State of Mississippi’s Remedial Plan in Response to Justice Department Lawsuit

  • Post category:News
In 2016, the United States Department of Justice filed a lawsuit against the State of Mississippi, alleging that Mississippi fails to provide enough of the right kinds of support for people with mental illness to be able to live in the community if they choose to. This is considered a violation of the Americans with Disabilities Act (ADA).

The case began with this 2011 letter of findings. The United States and the State of Mississippi engaged in negotiations from 2012 through 2015, at which time the negotiations failed. The United States then sued Mississippi in 2016.

The State lost this lawsuit in September 2019 after a month-long trial in June 2019 in the court of Judge Carlton Reeves. In February 2020, Judge Reeves appointed Dr. Michael Hogan as Special Master in the case to help the two sides (US DOJ and the State of Mississippi) craft a remedy to address the problems that the lawsuit brought to light.
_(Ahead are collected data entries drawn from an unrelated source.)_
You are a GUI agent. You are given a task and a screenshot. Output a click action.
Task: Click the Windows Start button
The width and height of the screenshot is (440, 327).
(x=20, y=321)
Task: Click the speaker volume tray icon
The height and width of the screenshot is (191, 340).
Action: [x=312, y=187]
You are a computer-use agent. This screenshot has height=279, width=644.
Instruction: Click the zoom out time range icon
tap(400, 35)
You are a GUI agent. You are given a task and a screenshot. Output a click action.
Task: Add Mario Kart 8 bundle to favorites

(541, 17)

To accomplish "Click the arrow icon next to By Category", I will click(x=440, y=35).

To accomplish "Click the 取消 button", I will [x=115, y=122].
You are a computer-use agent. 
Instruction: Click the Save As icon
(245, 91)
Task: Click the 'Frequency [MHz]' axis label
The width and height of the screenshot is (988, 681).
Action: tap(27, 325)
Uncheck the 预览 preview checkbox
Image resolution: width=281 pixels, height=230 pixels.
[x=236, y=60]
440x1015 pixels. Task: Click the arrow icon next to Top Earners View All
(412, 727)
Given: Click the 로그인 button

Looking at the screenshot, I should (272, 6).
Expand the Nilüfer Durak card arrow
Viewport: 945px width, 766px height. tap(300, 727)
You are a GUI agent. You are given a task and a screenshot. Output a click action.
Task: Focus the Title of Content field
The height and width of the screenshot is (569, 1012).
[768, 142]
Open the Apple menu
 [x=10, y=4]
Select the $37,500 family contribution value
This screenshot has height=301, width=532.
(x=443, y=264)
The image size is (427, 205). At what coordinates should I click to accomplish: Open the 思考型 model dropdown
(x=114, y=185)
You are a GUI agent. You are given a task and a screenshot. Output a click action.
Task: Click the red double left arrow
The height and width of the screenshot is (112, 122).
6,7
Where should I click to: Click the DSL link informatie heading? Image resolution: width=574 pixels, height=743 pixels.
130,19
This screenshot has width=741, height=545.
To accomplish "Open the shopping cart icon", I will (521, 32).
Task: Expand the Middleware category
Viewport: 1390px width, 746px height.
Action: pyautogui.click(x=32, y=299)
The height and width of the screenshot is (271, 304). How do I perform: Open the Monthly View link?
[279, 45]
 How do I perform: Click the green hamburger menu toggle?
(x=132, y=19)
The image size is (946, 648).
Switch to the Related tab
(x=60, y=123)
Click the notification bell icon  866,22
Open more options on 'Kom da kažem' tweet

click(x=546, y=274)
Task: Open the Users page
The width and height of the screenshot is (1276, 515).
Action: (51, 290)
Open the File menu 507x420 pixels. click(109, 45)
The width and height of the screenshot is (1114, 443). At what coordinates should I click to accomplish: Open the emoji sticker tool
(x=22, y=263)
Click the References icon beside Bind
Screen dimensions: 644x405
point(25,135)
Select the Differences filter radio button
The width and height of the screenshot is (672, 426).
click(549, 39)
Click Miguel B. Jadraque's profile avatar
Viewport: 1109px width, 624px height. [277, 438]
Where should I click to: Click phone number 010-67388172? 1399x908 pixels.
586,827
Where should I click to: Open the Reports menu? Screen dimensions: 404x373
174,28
The two sides were unable to agree upon a remedy. On February 24, 2021, Judge Reeves ordered the State of Mississippi to submit, by April 30, its proposed plan to address the ways the State was found to be in violation of the ADA. The United States Department of Justice has 21 days to respond and the Special Master’s input is requested by June 4. A hearing on the remedy is set for July 12 at 9:00 a.m. in Courtroom 5B of the Federal Courthouse in Jackson before Judge Reeves.

The State of Mississippi’s response to the court’s order was posted on April 30. It asserts three points and then shares arguments to support those points:

First, in submitting the Report, Mississippi respectfully maintains and preserves the arguments that it has made in this case, does not waive or forfeit any of its arguments, and maintains that it is not liable for (among other reasons) the reasons summarized on pages 89-90 of Mississippi’s Proposed Findings of Fact and Conclusions of Law (ECF 232).

Second, even if the Court remains of its prior view on liability based on the evidence at trial, the Court still should order no relief because Mississippi is now in substantial compliance with Title II of the Americans With Disabilities Act, 42 U.S.C. §§ 12131-12134 (ADA), and has addressed or will imminently address the violations the Court believed to exist. The Report describes Mississippi’s current compliance actions and commitments. The Court should not order any relief, given these actions and commitments, which are summarized in the Report and explained below, but instead enter a final judgment of dismissal with prejudice.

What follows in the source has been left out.